### WHAT THE TASK REQUIRES
Can you convert the records below into a numbered list, one line per item, leaving out blank lines and the pictures?

※

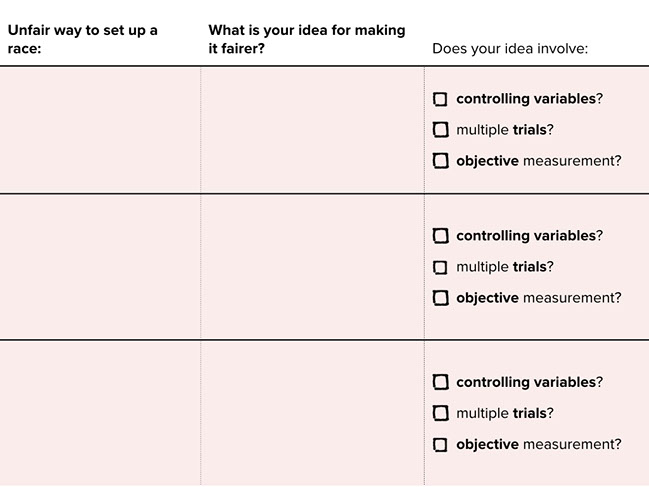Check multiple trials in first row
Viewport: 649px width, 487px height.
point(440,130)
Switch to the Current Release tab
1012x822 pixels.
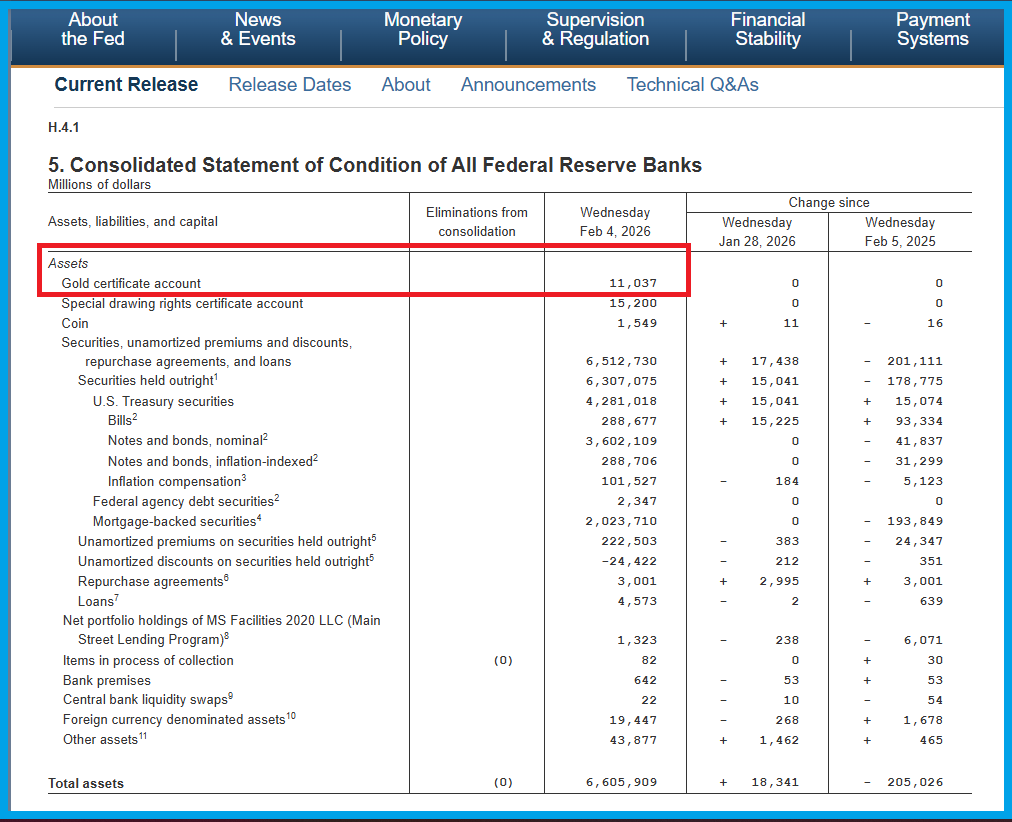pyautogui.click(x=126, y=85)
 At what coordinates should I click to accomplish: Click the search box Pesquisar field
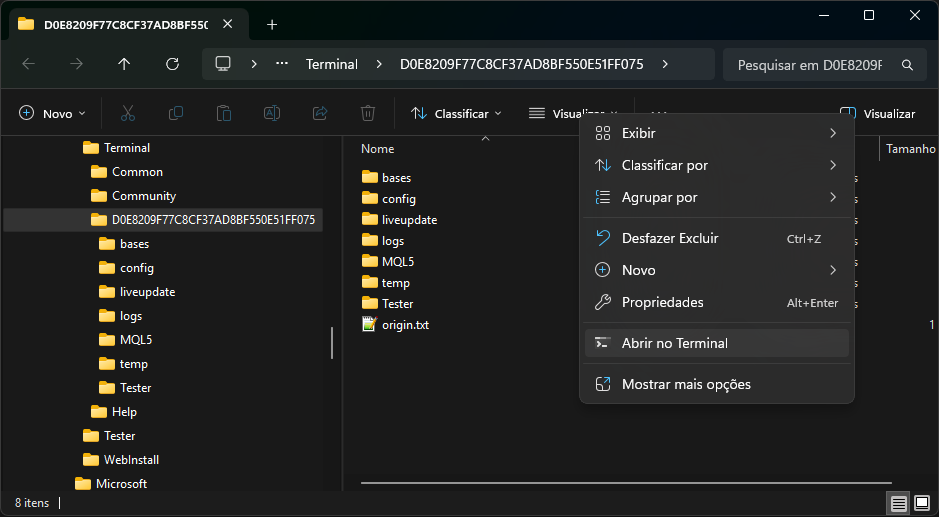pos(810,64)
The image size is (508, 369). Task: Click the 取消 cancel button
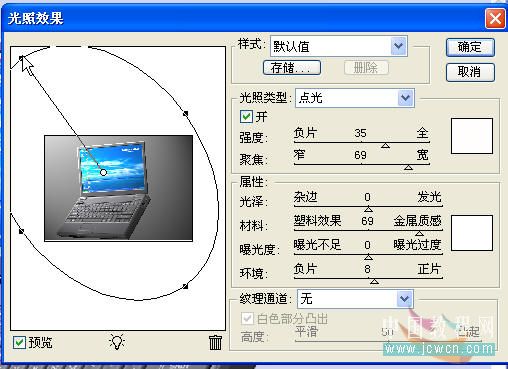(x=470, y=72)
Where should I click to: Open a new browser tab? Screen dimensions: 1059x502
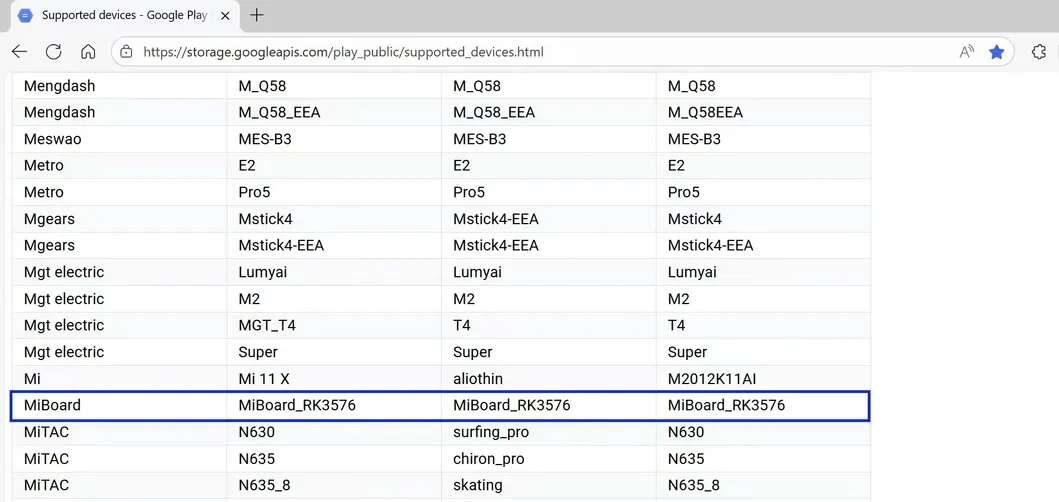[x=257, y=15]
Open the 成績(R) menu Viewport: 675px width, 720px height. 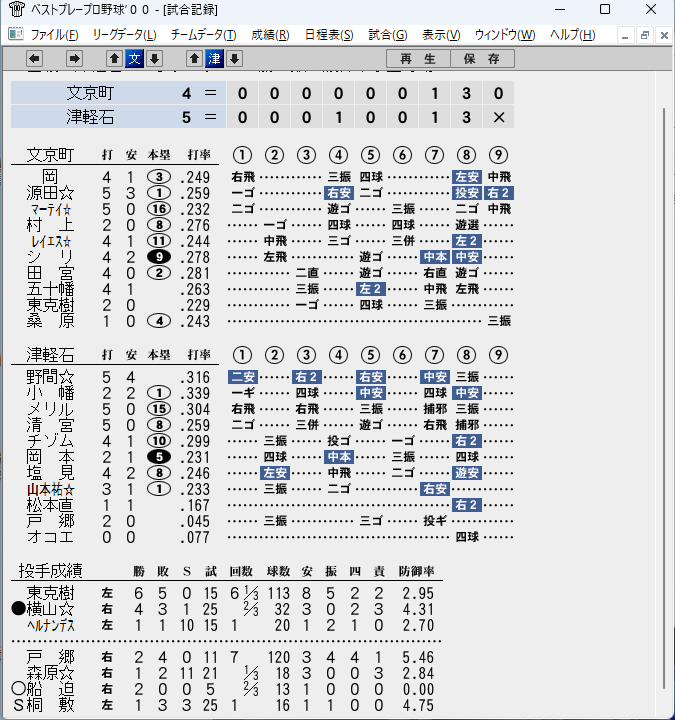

※

### RESPONSE TO THIS TASK
1. Check multiple trials in first row
2. Viewport: 649px width, 487px height.
3. point(440,130)
4. Switch to the Current Release tab
5. 1012x822 pixels.
6. pyautogui.click(x=126, y=85)
7.  At what coordinates should I click to accomplish: Click the search box Pesquisar field
8. pos(810,64)
9. The image size is (508, 369). Task: Click the 取消 cancel button
10. (x=470, y=72)
11. Where should I click to: Open a new browser tab? Screen dimensions: 1059x502
12. [x=257, y=15]
13. Open the 成績(R) menu Viewport: 675px width, 720px height. 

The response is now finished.